Diagonal Approximation: Ignores off-diagonal coupling between directions; diagonal proxies may be sub-optimal when the Hessian subspace is not axis-aligned.
Runtime: At \(k=20\), it takes 3,127s, significantly slower than ZOA (398s). Accuracy and speed are in a trade-off.
Convergence Assumptions: The theoretical condition \(\beta_l^2>\beta_u\) might not always hold in practice; further sensitivity analysis on curvature proxies is needed.
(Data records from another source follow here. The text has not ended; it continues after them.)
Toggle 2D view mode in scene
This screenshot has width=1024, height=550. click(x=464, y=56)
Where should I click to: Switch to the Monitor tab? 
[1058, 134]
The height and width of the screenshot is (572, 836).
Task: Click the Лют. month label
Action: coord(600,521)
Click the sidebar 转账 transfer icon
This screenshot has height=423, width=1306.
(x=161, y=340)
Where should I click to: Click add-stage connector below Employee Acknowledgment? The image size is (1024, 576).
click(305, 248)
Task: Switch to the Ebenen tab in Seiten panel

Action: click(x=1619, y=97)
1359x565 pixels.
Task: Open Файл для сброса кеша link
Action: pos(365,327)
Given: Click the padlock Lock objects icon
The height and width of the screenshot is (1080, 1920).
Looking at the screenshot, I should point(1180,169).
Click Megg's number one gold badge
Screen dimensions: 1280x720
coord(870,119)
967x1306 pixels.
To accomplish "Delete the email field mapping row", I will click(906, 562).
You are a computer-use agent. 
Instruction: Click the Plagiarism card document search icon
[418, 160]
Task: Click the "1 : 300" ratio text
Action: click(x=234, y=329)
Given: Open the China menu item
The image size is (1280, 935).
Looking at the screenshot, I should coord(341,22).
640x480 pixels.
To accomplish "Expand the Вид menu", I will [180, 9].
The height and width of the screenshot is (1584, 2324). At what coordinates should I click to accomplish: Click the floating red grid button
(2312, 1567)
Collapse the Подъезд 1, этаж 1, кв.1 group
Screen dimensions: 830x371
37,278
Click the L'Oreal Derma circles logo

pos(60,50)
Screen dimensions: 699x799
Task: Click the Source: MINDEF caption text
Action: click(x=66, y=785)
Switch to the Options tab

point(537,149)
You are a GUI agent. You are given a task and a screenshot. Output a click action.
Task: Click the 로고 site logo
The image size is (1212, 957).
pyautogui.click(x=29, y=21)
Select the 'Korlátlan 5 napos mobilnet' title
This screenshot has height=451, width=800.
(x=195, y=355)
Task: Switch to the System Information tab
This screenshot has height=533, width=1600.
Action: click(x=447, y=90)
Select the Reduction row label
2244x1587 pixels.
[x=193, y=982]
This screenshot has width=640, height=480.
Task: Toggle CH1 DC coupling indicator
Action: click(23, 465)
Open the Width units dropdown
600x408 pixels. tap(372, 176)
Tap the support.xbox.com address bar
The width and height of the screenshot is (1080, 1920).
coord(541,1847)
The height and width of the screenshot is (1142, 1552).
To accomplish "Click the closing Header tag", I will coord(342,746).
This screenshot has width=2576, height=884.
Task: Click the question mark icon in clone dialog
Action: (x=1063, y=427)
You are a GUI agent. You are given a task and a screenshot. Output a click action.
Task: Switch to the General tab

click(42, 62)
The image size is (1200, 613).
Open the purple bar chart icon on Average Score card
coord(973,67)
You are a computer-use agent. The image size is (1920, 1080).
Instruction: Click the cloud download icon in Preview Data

vs. ZO / RGE: Both use forward-only loss differences. CAZO uses curvature preconditioning \(\mathcal N(0,\tilde H^{-1})\) instead of \(\mathcal N(0,I)\), gaining +6.1% accuracy.
vs. FOA: FOA uses CMA-ES to evolve segments (p=28 requires 28 forwards). CAZO uses symmetric ZO + diagonal Hessian for higher accuracy (69.0% vs. 65.8%) with similar memory.
vs. BP-based (TENT/CoTTA/SAR): These rely on backward gradients and consume 4~10× more memory, yet CAZO achieves superior accuracy in forward-only mode.

Rating¶

Novelty: ⭐⭐⭐⭐ Uses "Hessian low-rank variation" observations for ZO curvature preconditioning; innovative and self-consistent.
Experimental Thoroughness: ⭐⭐⭐⭐ Covers various TTA types, 4 datasets, memory/runtime, quantization, and extensive ablations.
Writing Quality: ⭐⭐⭐⭐ Clear progression from observation to method to theory.
Value: ⭐⭐⭐⭐ Achieves BP-level accuracy in forward-only TTA while saving 70% memory; high potential for edge deployment.